So I’ve been a bit quiet lately – my last post was a month ago! I can’t believe how fast time passes, and yet the days have never seemed longer. It’s almost the end of the year and boy, I cannot wait for it to end. And I was reading somewhere that forget it almost being a new year – we’re at the tail end of a decade. That is crazy. It’s our last NYE ringing in the 2010+’s. Now that I’m thinking about it, I cannot wait for that to come, screw the year I think I’ve just had a shit decade.
To explain my absence, (I’m not quite sure to who just yet, but in my head I have a handful of people who like me enough to read this – like my therapist, (albeit the fact that it is his job)), I’ve just been struggling to life. My migraines have gone whack. And I mean 30hour-non-stop bad. They have been bad before, I think my longest ever migraine was 3 weeks – I remember we had a family wedding at the time and I had to miss out on a few things. Whats new 🙄 but I generally get a few ours of solace in between to eat & sleep. These last few months though – Helgas been absolutely relentless! I feel braincells exploding and I’m just deteriorating with each one. Physically. Mentally. The works really.
To add to it, I’m in the slumpiest of slumps. Anyone who has suffered from depression will understand the joys of this lovely emotional roller coaster we call life. When the lows hit, you are plummeted into this dark abyss, unsure of how long its going down, unsure of when you’ll be pulled back up. Everything speeds up around you, yet you have remained s t a g n a n t. You feel like you’re about to fly off, maybe you want to fly off, yet something holds you down. You may have found that someone who rides beside you and holds your hand, maybe a few others in front / behind, yet you also feel so alone. You may scream, laugh, cry, smile, or just feel numb from the impact. You may think ‘when is this going to end‘ or ‘what the fuck am i doing with my life‘, mentally say your goodbyes, call upon a God you may or may not believe in. And then you hit the bottom.
Which is where I am right now. I’m lucky to have the someone to hold my hand, (although not literally, we’re in different countries but virtually will do for now!)
I also have the family & friends support – my sister especially (bless her for putting up with me). But I see the steep climb ahead, and I wonder is it worth it? I look back at the past 10 odd years (we’ll say this decade for shits ‘n giggles), all the highs & lows, and I notice that, for me at least, the highs have been brief and then you’re set spiralling when your illness hits again, inevitably.

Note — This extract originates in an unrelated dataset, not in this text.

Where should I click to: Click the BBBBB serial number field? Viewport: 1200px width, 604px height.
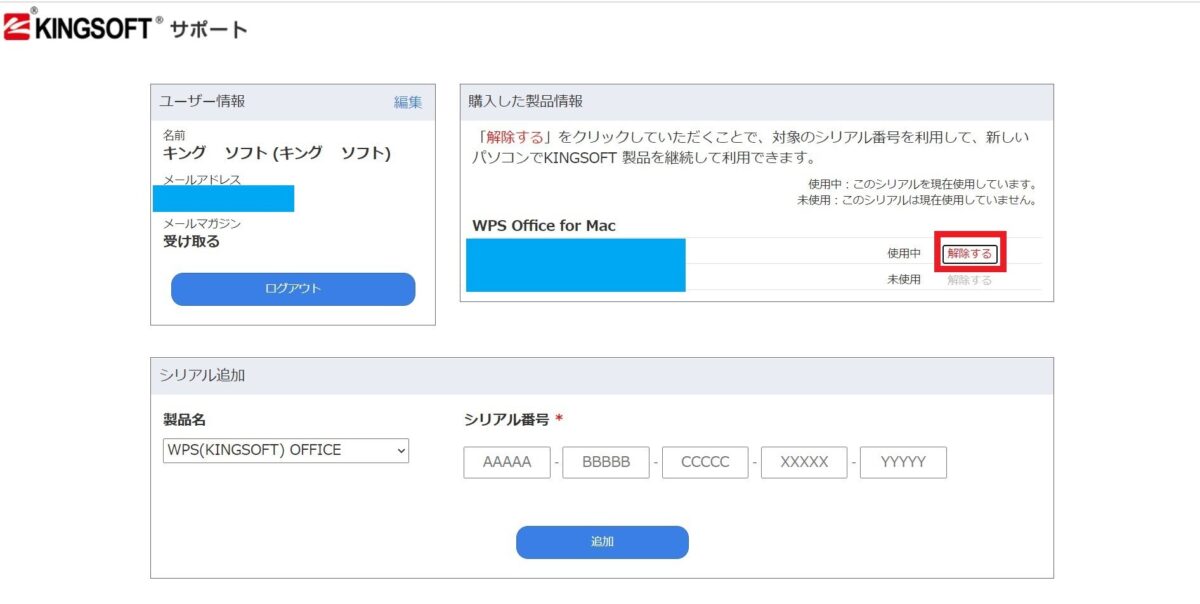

It is absolutely exhausting. Even if I pull out of this slump, what is the point when Helga has been so aggressive I’ll just be flung back down! The pair of them, (Helga is my migraines if that has not been clear thus far, and Thelma is my depression, I have previously explained why I’ve personified them if you are still wondering – you clearly aren’t part of my ‘fanclub’), are avid co-conspirators in how to inflict maximum pain. I’ve found it harder to climb out of this abyss with each ascent. Isn’t there more to life than just pain? What people misunderstand is that people going through invisible illnesses are not lazy, nor have we used this as an excuse to stay in bed and not work, I would love to have something to do! But I can’t commit to even the most simple of projects, even blogging! (ps, all you lovely humans out there with health-related blogs and are able to post on the regular as well as some of you who are participating in Blogmas – hats off to you!!) Because who knows when Helga will come knocking, and for how long? Is this really how to live a life?

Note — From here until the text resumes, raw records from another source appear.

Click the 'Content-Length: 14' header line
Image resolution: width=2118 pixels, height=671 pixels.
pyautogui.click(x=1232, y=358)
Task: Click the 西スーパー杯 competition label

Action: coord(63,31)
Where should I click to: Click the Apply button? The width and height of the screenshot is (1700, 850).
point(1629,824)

On top of that I know the toll it puts on the ones closest to me, they won’t say it but you can see the helpnessless plastered across their faces when I have yet another migraine. I sound like a fucking broken record for the most part – it happens so bloody often. And then I feel this guilt, even though everyone involved knows its not my fault but I can’t help it. I feel I should be stronger. I should be able to fight it. Do something with my life. Make them proud. But I know I just can’t. I am that helpless. Which is why living alone works for me – no one can see the extent of my failings on the daily. There must be more to life – right?
You can write off the erratic-ness of this post to my current inability to human properly but needing to vent! Thank you for reading if you’ve made it this far.